I do not know how good a Muslim Jinnah was in his faith and practice. But history is witness to the fact that, next to the British, he was the principal architect of the Partition of India on communal lines. It was he who declared, in 1940, that ‘Hindus and Muslims are two different nations who can never live together.’ At the same time, there is also considerable evidence to show that, once Pakistan was created, he was not in full control of his own creation. According to Dr Ajeet Jawed, who has written a well-researched and widely acclaimed book on Jinnah, ‘He was a sad and sick man. He cried in agony, “I have committed the biggest blunder in creating Pakistan and would like to go to Delhi and tell Nehru to forget the follies of the past and become friends again.” He had even begun to hate Liaqat Ali, on whose request and persuasion he had come back to India from England in 1937 and has assumed the leadership of the Muslim League.’
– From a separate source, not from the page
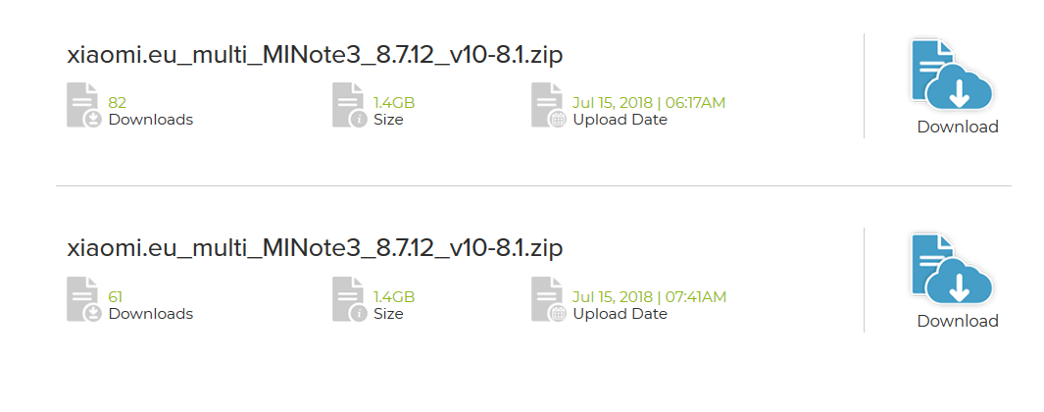Click the 1.4GB size value of the 61-download file

click(x=394, y=296)
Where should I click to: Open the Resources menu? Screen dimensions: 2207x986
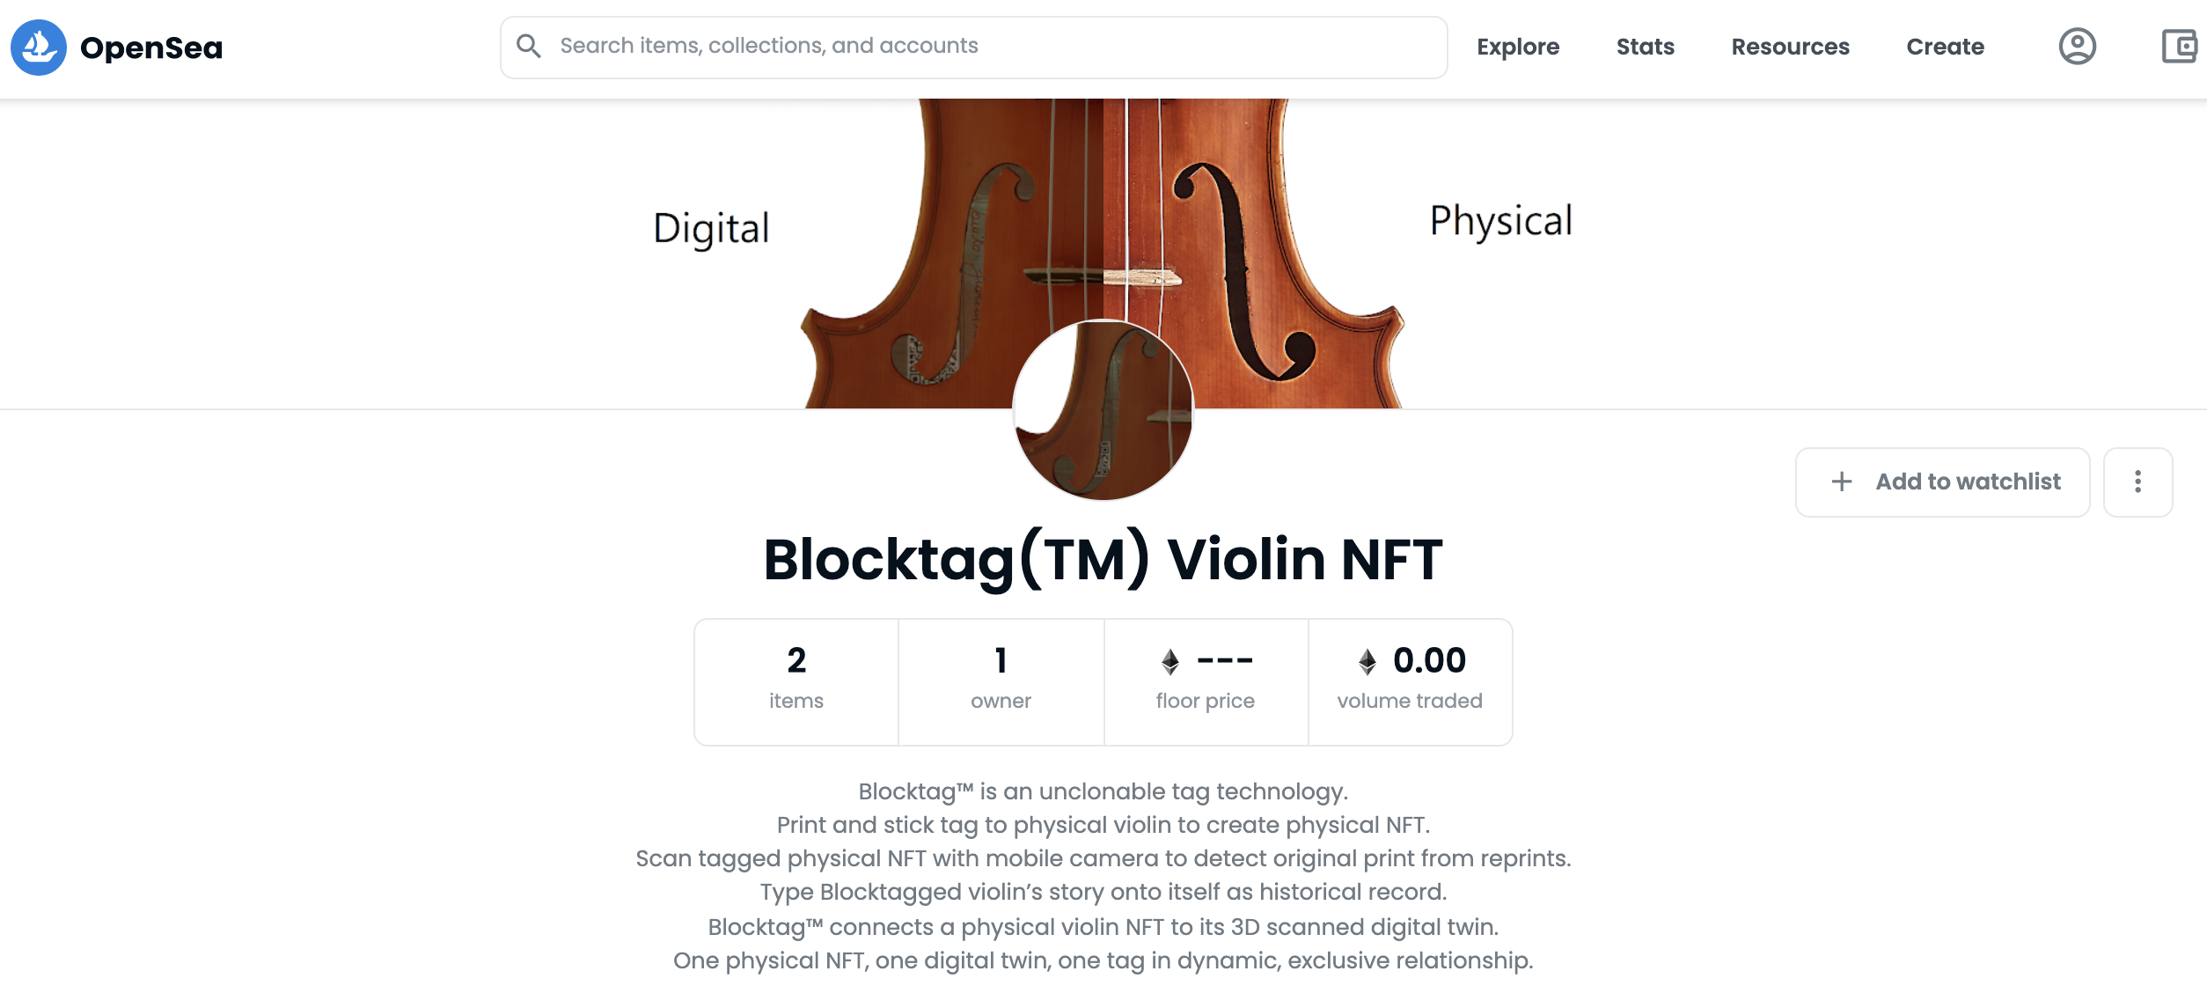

Sadly, the situation on the ground in Pakistan was totally different. Nothing that Jinnah said or did was able to allay the fear and panic that increasingly gripped the lives of Hindus in Karachi and other parts of Sindh after the formation of Pakistan. Hence, my last days in Sindh were full of turmoil and turbulence. The mammoth rally of Hindus in Karachi on 5 August, organised by the RSS and addressed by Shri Guruji, was no doubt a morale booster. But it could not stop the tempest of communal hatred and violence wrought by Partition.
Around this time, an unexpected incident occurred which precipitated the end of my own days in Sindh. On 9 September, a bomb explosion took place in the elitist Shikarpuri Colony of Karachi. In the wake of this blast, the RSS Sanghchalak Khanchand Gopaldas and nineteen other prominent swayamsewaks of the RSS were arrested. Rajpalji had gone to Delhi to attend a national meeting of RSS prant pracharaks.
I had known nothing about the blasts. Nevertheless, since the local press started to level wild charges against the RSS, my colleagues advised me to leave Karachi. Accordingly, I left for Delhi by air on 12 September. Accompanied by Murlidhar, a fellow RSS swayamsevak, I boarded a BOAC propeller aircraft. This was my first ever journey by plane, made more memorable by the fact that I was travelling as a refugee from Pakistan, like millions of others, seeking shelter and a new beginning in truncated India.
The thoughts that preoccupied me as I departed from Karachi on the BOAC flight were anchored in my own immediate concerns: How will I meet Rajpalji? How will I find the RSS office in Delhi? I should, therefore, take this narrative to the point where my air journey from Karachi to Delhi brings the formative phase of my life in Sindh to an abrupt end, and also inaugurates the next phase of my life—as a RSS pracharak in Rajasthan.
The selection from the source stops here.